**The task**
Write out the lines of the records as a JSON list of strings, one string per line and blank lines omitted, beginning with the line that contains "Image resolution: width=536" and continuing through the line that contains "click(x=524, y=203)", with both of those lines included.

+++++

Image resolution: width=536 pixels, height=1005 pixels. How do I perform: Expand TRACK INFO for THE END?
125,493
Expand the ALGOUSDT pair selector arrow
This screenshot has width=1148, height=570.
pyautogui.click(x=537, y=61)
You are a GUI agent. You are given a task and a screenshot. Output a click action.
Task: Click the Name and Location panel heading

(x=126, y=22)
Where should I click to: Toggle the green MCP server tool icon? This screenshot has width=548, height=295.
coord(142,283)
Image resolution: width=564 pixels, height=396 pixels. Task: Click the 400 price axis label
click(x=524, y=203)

+++++

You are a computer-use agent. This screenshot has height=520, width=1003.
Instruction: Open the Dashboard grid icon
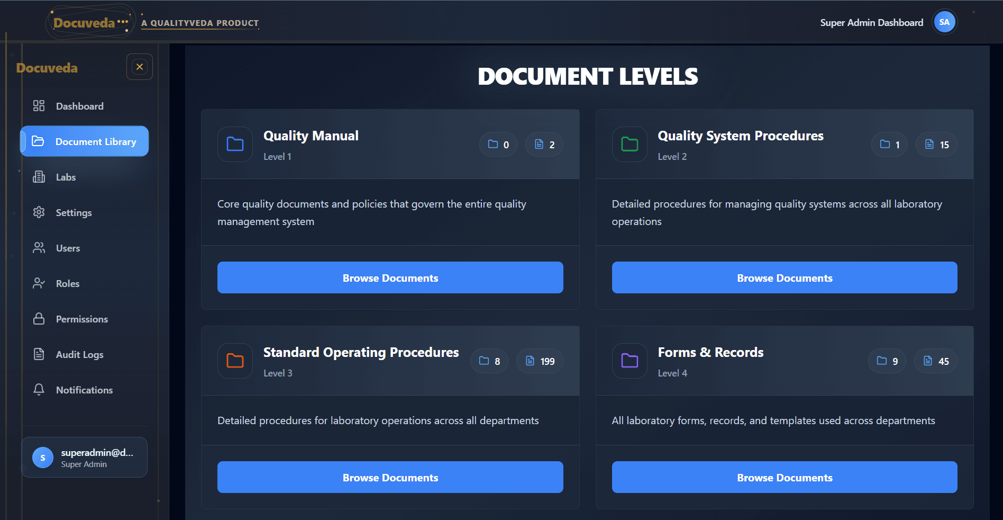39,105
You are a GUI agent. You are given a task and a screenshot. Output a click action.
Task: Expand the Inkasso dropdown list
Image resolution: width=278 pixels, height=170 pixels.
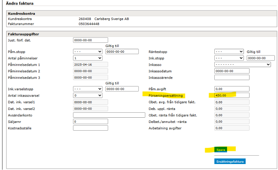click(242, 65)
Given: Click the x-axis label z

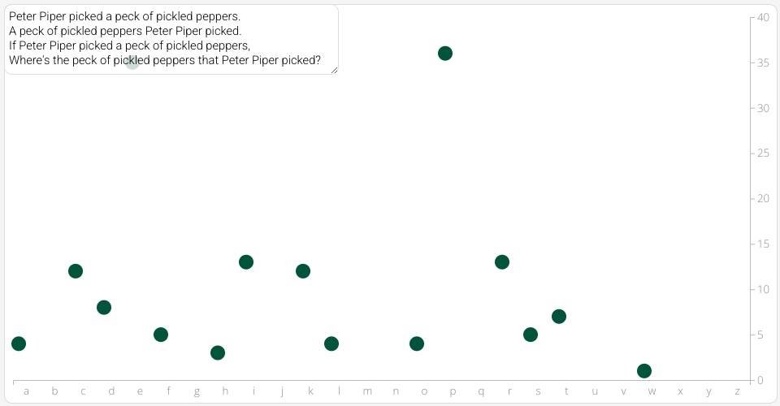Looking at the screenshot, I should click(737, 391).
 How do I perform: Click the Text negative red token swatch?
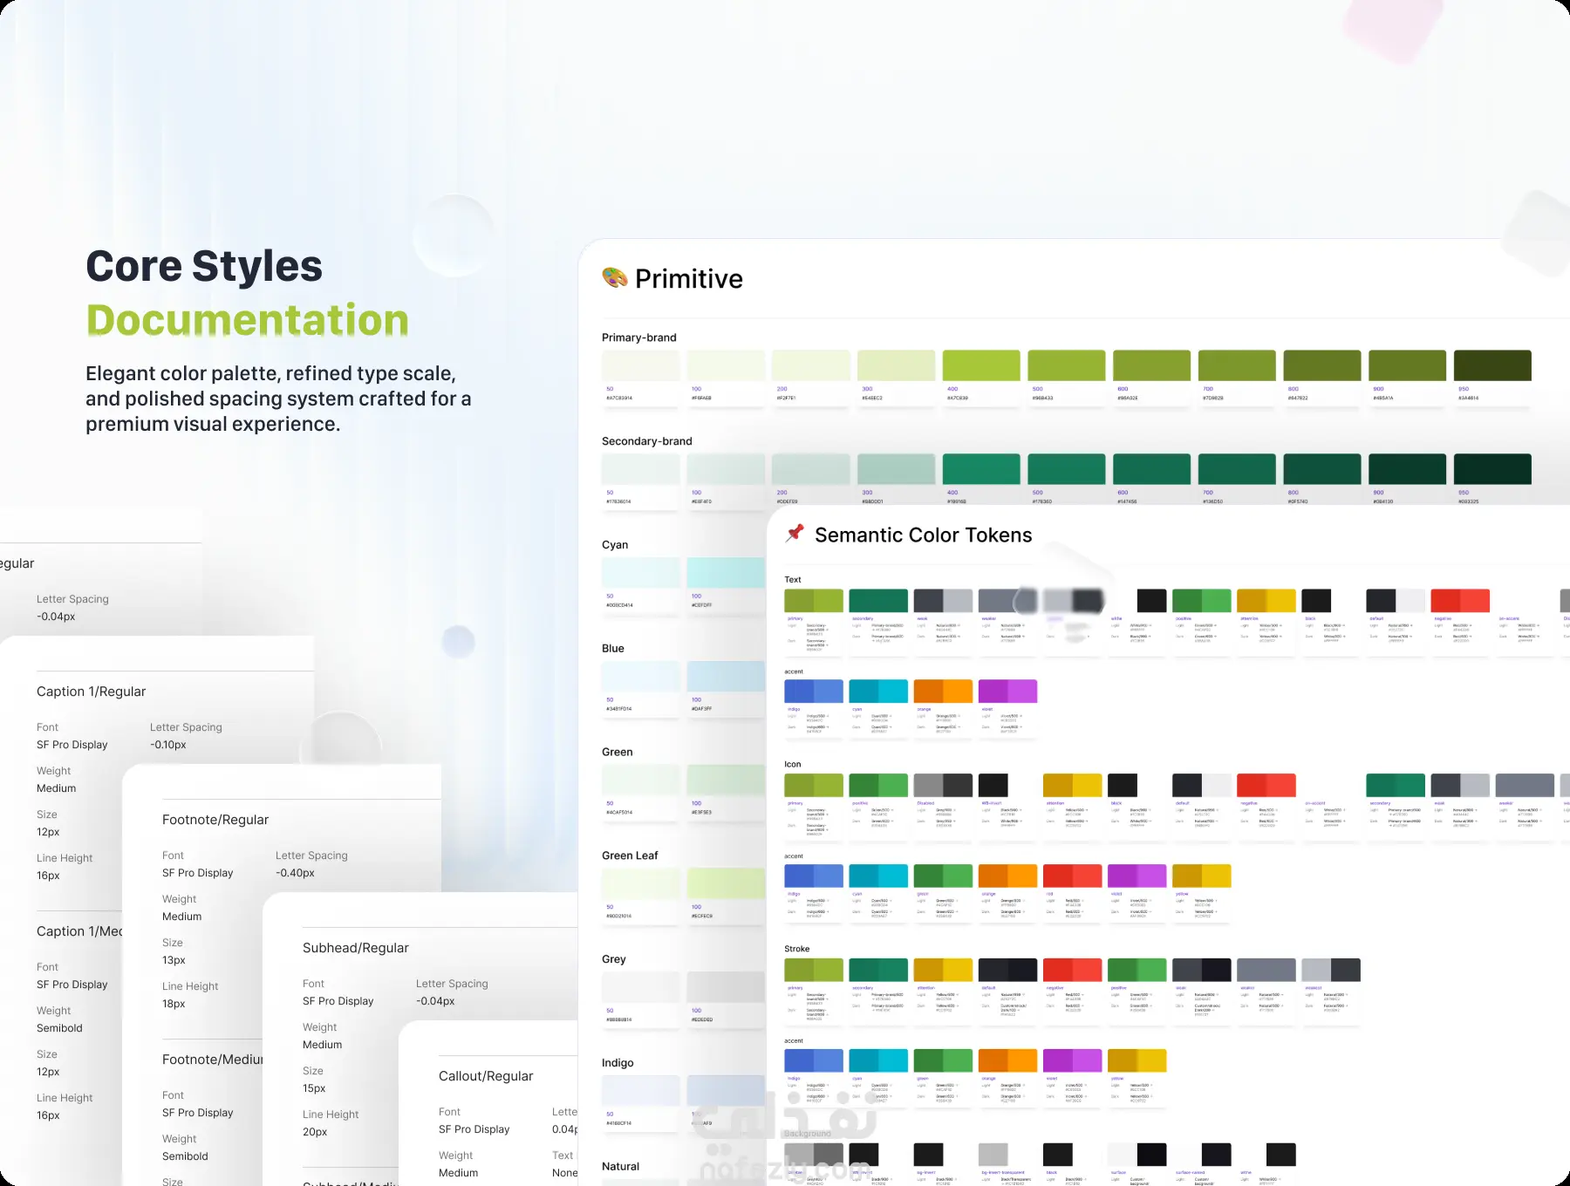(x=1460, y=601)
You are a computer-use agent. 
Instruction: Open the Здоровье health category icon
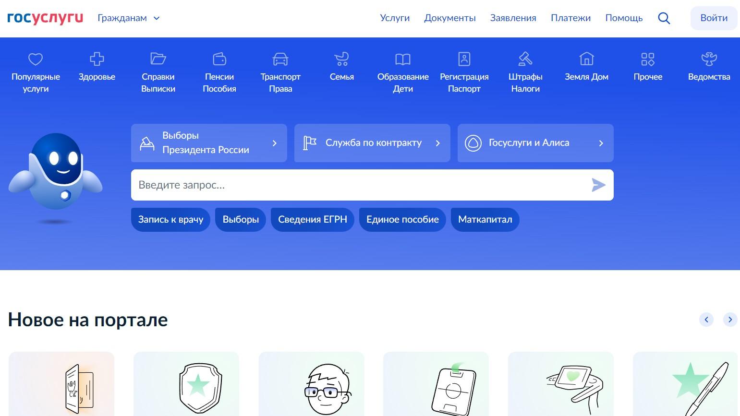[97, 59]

+++++

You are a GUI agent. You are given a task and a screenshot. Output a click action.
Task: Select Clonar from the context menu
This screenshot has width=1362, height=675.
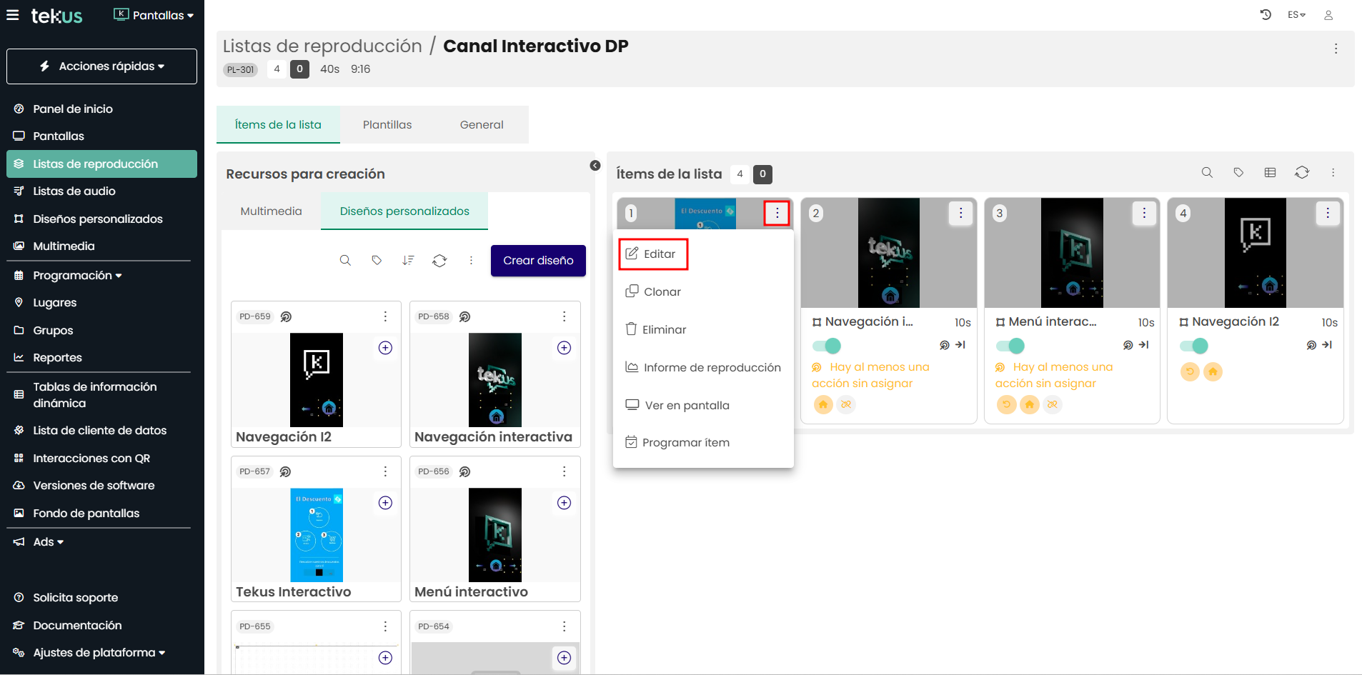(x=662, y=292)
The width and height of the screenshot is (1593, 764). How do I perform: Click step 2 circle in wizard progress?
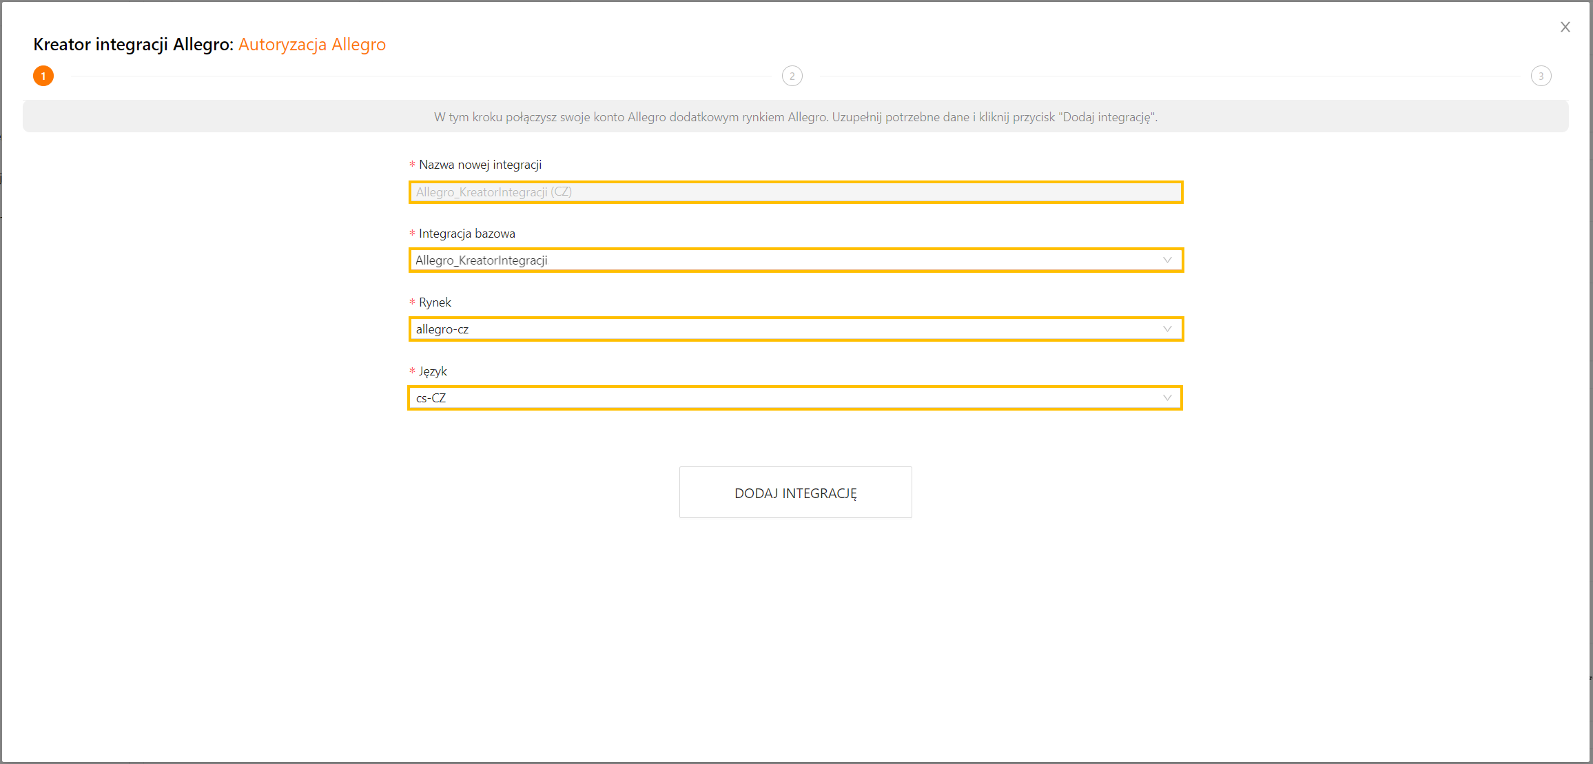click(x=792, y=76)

+++++

**Task output**
[
  "Image resolution: width=536 pixels, height=1005 pixels. How do I perform: Expand TRACK INFO for THE END?",
  "125,493",
  "Expand the ALGOUSDT pair selector arrow",
  "This screenshot has width=1148, height=570.",
  "pyautogui.click(x=537, y=61)",
  "You are a GUI agent. You are given a task and a screenshot. Output a click action.",
  "Task: Click the Name and Location panel heading",
  "(x=126, y=22)",
  "Where should I click to: Toggle the green MCP server tool icon? This screenshot has width=548, height=295.",
  "coord(142,283)",
  "Image resolution: width=564 pixels, height=396 pixels. Task: Click the 400 price axis label",
  "click(x=524, y=203)"
]